Es waren dramatische Szenen am Samstag in Kiew. Schluchzend lag Loris Karius, Torhüter des FC Liverpool, geboren und aufgewachsen in der Nähe von Biberach, kurz nach dem Abpfiff auf dem Rasen. Gerade hatte er mit zwei kapitalen Patzern großen Anteil an der 1:3-Pleite seines Teams im Champions-League-Finale gegen Real Madrid gehabt.

Am Tag nach der Niederlage entschuldigte er sich bei seinen Mitspielern, dem Verein und seinen Fans.
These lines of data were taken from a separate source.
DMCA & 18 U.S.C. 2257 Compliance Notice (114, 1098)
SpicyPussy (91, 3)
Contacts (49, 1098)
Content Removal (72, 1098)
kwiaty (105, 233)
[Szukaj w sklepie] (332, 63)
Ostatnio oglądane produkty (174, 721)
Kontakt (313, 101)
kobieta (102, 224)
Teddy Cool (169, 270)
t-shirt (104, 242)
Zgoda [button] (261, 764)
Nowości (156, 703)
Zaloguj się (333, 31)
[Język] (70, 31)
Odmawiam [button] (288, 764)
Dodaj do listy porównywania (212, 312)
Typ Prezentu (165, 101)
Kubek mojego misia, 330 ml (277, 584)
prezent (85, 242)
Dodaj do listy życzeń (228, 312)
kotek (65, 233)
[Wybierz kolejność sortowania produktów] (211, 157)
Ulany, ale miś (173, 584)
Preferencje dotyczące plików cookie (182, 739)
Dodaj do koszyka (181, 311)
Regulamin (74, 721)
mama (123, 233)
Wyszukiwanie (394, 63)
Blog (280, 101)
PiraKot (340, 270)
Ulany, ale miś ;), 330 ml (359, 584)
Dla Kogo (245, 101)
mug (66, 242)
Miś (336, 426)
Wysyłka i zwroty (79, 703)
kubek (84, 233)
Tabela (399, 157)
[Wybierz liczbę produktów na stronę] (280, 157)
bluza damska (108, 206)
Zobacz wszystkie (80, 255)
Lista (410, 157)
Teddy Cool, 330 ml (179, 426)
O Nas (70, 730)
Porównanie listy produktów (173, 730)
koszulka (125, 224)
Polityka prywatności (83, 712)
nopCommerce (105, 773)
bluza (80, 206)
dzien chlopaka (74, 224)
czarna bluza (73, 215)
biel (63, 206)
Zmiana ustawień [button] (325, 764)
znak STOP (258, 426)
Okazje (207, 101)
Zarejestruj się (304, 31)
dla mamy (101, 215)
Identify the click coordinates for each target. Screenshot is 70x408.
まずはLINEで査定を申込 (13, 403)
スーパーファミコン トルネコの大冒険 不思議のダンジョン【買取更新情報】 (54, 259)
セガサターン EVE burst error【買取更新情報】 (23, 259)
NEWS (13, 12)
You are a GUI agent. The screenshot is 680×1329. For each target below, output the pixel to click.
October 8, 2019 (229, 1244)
Zuspruch vom Jugendtrainer

Uli Herbst war Karius’ Jugendtrainer beim SSV Ulm. Er kennt ihn noch aus der damaligen Zeit, kann sich in die Gefühlswelt seines ehemaligen Schützlings gut eindenken:„Ich habe heute erst mit Loris telefoniert, und er sieht das schon ganz ruhig und sachlich, er kann die Sache gut einordnen“, erzählt Herbst.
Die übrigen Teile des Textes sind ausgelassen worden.